**Task prompt:**
Rewrite every line of the listing below with "Open" replaced by "Show" and nothing else changed. Leave the pictures out of your version.

Item position entries:
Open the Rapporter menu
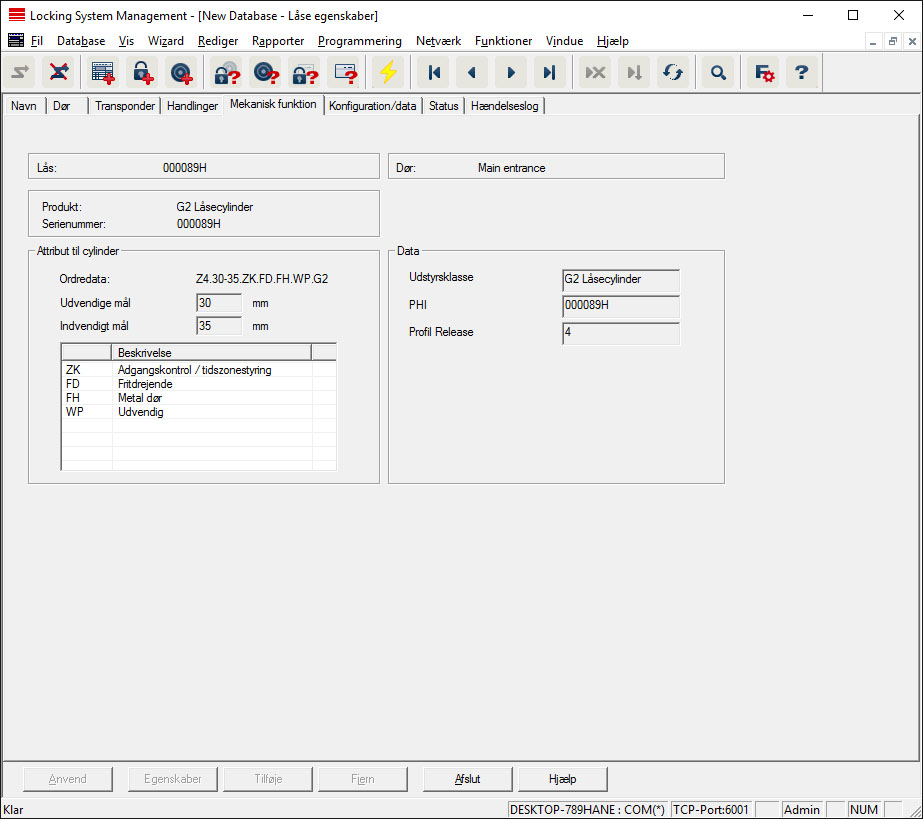coord(277,41)
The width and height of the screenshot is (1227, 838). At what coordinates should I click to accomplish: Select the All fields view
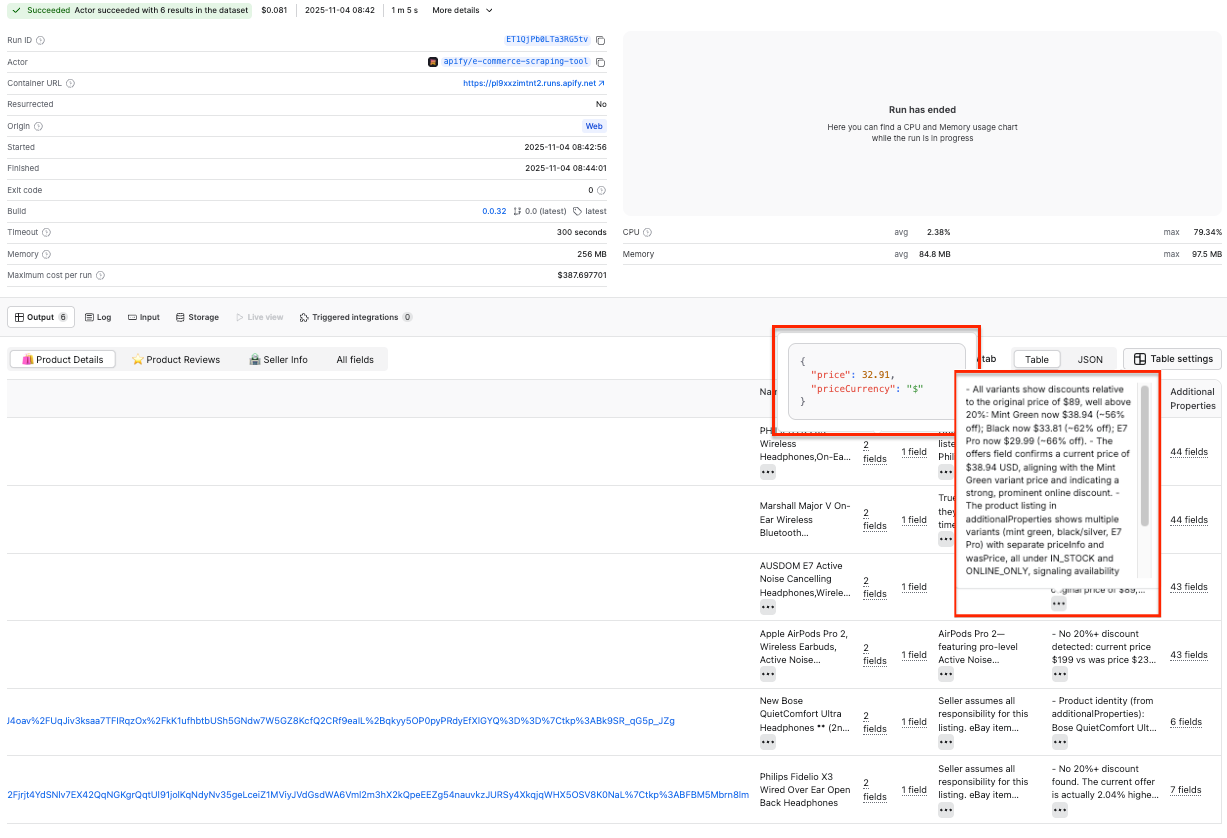(x=355, y=359)
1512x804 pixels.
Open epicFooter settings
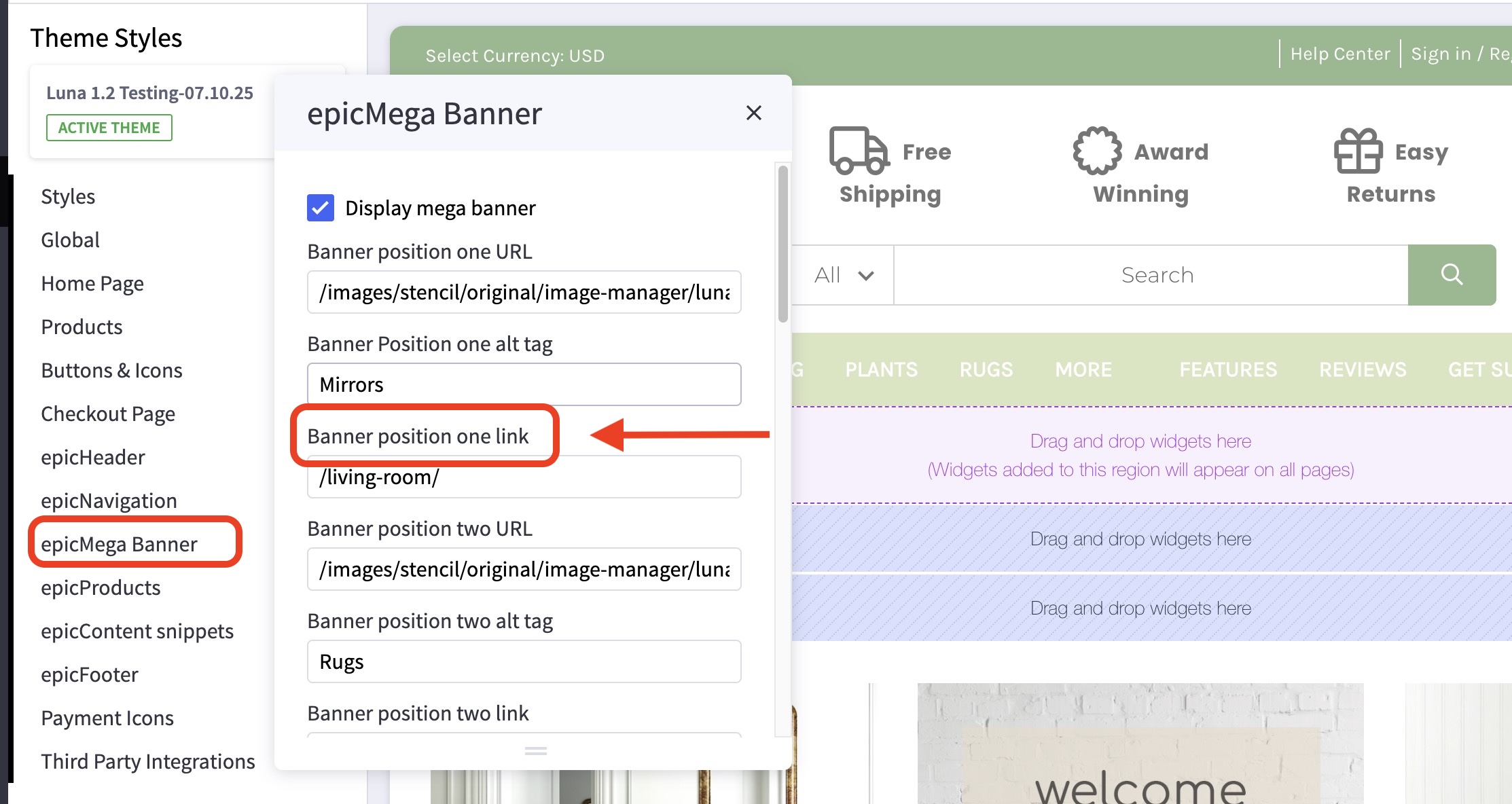(89, 674)
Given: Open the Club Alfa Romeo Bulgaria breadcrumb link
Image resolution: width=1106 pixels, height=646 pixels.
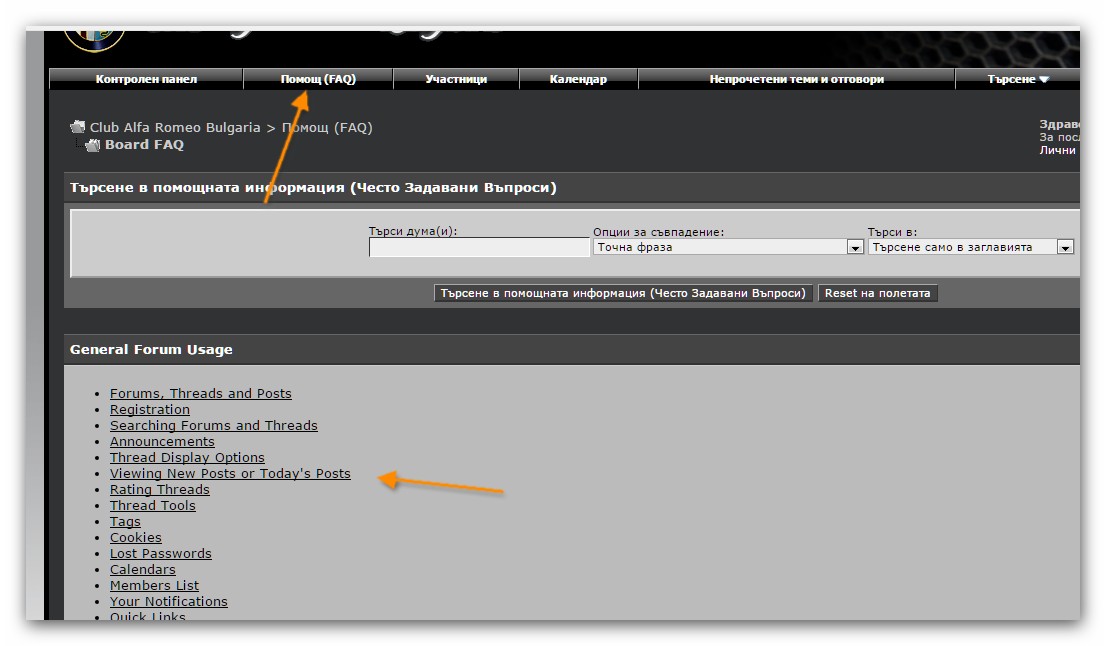Looking at the screenshot, I should click(x=175, y=128).
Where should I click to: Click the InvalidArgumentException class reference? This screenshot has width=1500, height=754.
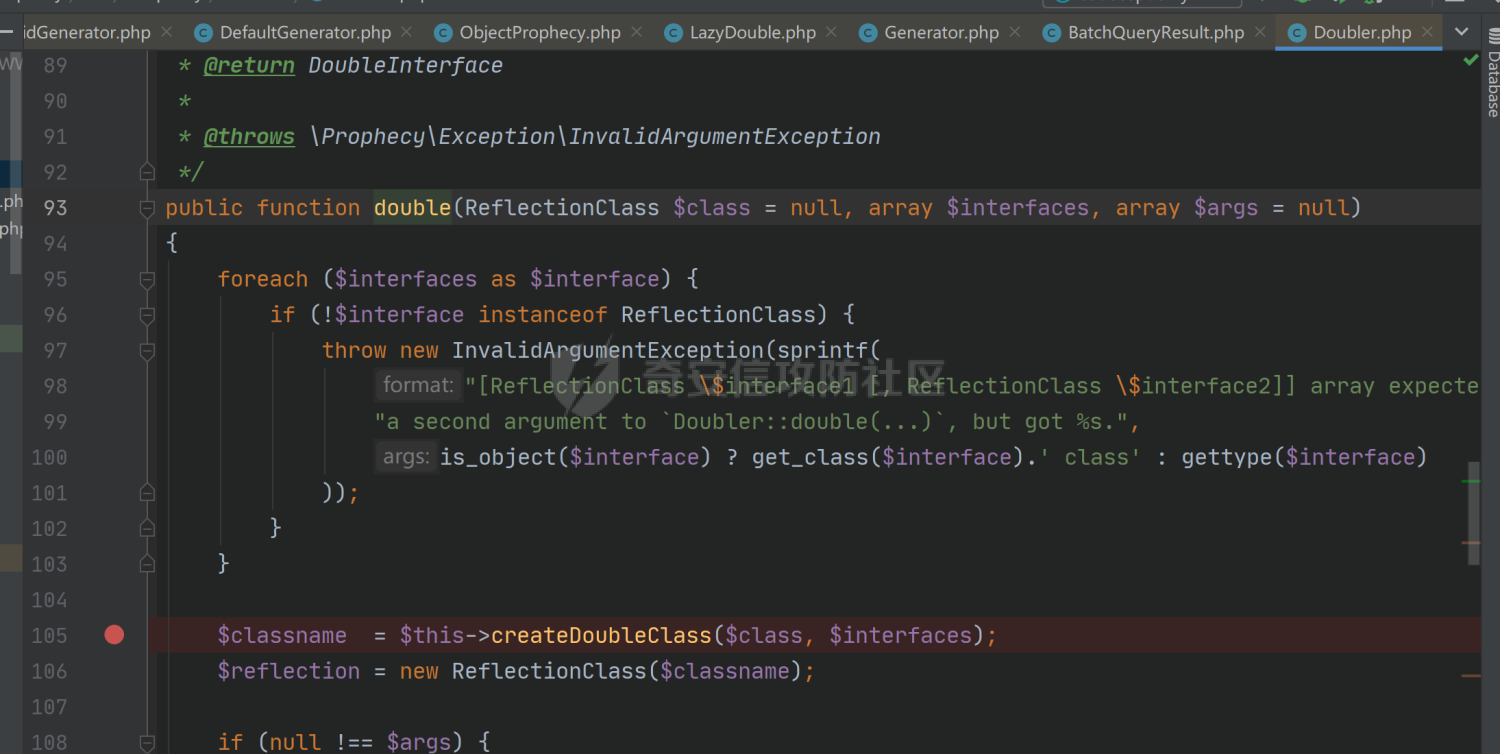pos(607,350)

**Answer to the exercise:**
Show the Rapporter menu
coord(277,41)
The width and height of the screenshot is (1227, 838). At what coordinates should I click to accomplish: Select the All fields view
(x=355, y=359)
1512x804 pixels.
Show epicFooter settings
(89, 674)
Given: Show the Club Alfa Romeo Bulgaria breadcrumb link
Image resolution: width=1106 pixels, height=646 pixels.
Looking at the screenshot, I should click(x=175, y=128).
Where should I click to: Click the InvalidArgumentException class reference? This screenshot has width=1500, height=754.
pos(607,350)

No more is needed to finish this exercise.